§ **Exercise**: Lay out the records from the line holding "Given: Open newchamp6110" through the line holding "will click(415, 26).", inclusive, as a Markdown table with a Row column for the row number and a Text column for the line. Leave out blank lines.

§ **Supplied records**:
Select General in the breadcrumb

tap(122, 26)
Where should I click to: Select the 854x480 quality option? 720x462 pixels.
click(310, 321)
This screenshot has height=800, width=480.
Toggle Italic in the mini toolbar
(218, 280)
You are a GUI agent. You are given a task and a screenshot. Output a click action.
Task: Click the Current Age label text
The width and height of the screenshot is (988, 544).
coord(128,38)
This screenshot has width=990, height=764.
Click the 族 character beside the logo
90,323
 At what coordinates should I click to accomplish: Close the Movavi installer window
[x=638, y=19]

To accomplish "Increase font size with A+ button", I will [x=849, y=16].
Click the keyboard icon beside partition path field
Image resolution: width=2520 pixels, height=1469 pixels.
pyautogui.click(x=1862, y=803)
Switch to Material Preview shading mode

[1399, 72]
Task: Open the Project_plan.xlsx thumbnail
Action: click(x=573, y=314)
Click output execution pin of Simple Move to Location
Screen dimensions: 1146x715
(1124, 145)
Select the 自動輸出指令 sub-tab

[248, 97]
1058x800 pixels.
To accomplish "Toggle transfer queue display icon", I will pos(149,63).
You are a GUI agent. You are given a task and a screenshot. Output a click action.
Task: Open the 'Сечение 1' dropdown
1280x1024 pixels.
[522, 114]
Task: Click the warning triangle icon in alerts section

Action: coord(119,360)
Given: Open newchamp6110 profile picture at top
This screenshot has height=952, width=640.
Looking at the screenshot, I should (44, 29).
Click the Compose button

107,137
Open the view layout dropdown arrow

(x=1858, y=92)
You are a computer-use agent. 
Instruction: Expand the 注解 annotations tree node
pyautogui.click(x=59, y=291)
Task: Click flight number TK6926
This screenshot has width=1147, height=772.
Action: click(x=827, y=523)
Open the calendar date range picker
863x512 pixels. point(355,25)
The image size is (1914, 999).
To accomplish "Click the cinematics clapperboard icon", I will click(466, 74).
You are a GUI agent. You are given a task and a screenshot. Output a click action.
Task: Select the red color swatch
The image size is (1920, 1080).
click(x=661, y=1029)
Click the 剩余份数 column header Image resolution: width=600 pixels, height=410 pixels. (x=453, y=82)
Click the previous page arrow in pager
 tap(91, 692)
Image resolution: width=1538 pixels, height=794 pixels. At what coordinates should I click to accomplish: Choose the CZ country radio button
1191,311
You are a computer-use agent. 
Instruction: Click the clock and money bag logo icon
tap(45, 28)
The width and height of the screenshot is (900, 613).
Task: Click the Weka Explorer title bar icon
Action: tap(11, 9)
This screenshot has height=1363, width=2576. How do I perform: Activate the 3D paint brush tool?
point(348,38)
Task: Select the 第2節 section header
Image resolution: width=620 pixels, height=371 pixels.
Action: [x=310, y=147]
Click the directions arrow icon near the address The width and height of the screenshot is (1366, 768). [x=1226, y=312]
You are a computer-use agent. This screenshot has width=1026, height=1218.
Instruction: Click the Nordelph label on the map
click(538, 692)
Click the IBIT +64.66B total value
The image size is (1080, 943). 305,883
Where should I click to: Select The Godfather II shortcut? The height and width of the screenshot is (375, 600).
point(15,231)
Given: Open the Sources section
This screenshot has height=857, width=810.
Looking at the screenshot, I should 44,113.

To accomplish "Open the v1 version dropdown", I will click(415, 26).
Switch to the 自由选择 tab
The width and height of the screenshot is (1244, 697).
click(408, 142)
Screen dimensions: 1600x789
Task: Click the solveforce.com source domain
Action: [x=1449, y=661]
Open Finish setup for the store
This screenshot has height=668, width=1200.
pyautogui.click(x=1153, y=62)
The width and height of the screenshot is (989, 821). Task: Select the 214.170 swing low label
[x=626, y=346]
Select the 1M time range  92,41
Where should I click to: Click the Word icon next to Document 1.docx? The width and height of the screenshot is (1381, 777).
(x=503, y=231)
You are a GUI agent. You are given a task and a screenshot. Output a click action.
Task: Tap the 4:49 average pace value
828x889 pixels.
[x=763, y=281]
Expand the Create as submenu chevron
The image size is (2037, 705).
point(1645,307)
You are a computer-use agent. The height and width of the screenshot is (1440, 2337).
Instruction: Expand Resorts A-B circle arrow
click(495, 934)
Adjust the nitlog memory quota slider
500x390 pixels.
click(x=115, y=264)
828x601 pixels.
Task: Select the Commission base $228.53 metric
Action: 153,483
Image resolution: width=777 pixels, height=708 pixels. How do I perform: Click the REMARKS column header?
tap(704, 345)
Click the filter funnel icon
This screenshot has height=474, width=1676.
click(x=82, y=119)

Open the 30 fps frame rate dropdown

§ **The answer**:
| Row | Text |
|---|---|
| 1 | Given: Open newchamp6110 profile picture at top |
| 2 | This screenshot has height=952, width=640. |
| 3 | Looking at the screenshot, I should (44, 29). |
| 4 | Click the Compose button |
| 5 | 107,137 |
| 6 | Open the view layout dropdown arrow |
| 7 | (x=1858, y=92) |
| 8 | You are a computer-use agent.  |
| 9 | Instruction: Expand the 注解 annotations tree node |
| 10 | pyautogui.click(x=59, y=291) |
| 11 | Task: Click flight number TK6926 |
| 12 | This screenshot has width=1147, height=772. |
| 13 | Action: click(x=827, y=523) |
| 14 | Open the calendar date range picker |
| 15 | 863x512 pixels. point(355,25) |
| 16 | The image size is (1914, 999). |
| 17 | To accomplish "Click the cinematics clapperboard icon", I will click(466, 74). |
| 18 | You are a GUI agent. You are given a task and a screenshot. Output a click action. |
| 19 | Task: Select the red color swatch |
| 20 | The image size is (1920, 1080). |
| 21 | click(x=661, y=1029) |
| 22 | Click the 剩余份数 column header Image resolution: width=600 pixels, height=410 pixels. (x=453, y=82) |
| 23 | Click the previous page arrow in pager |
| 24 |  tap(91, 692) |
| 25 | Image resolution: width=1538 pixels, height=794 pixels. At what coordinates should I click to accomplish: Choose the CZ country radio button |
| 26 | 1191,311 |
| 27 | You are a computer-use agent.  |
| 28 | Instruction: Click the clock and money bag logo icon |
| 29 | tap(45, 28) |
| 30 | The width and height of the screenshot is (900, 613). |
| 31 | Task: Click the Weka Explorer title bar icon |
| 32 | Action: tap(11, 9) |
| 33 | This screenshot has height=1363, width=2576. How do I perform: Activate the 3D paint brush tool? |
| 34 | point(348,38) |
| 35 | Task: Select the 第2節 section header |
| 36 | Image resolution: width=620 pixels, height=371 pixels. |
| 37 | Action: [x=310, y=147] |
| 38 | Click the directions arrow icon near the address The width and height of the screenshot is (1366, 768). [x=1226, y=312] |
| 39 | You are a computer-use agent. This screenshot has width=1026, height=1218. |
| 40 | Instruction: Click the Nordelph label on the map |
| 41 | click(538, 692) |
| 42 | Click the IBIT +64.66B total value |
| 43 | The image size is (1080, 943). 305,883 |
| 44 | Where should I click to: Select The Godfather II shortcut? The height and width of the screenshot is (375, 600). |
| 45 | point(15,231) |
| 46 | Given: Open the Sources section |
| 47 | This screenshot has height=857, width=810. |
| 48 | Looking at the screenshot, I should 44,113. |
| 49 | To accomplish "Open the v1 version dropdown", I will click(415, 26). |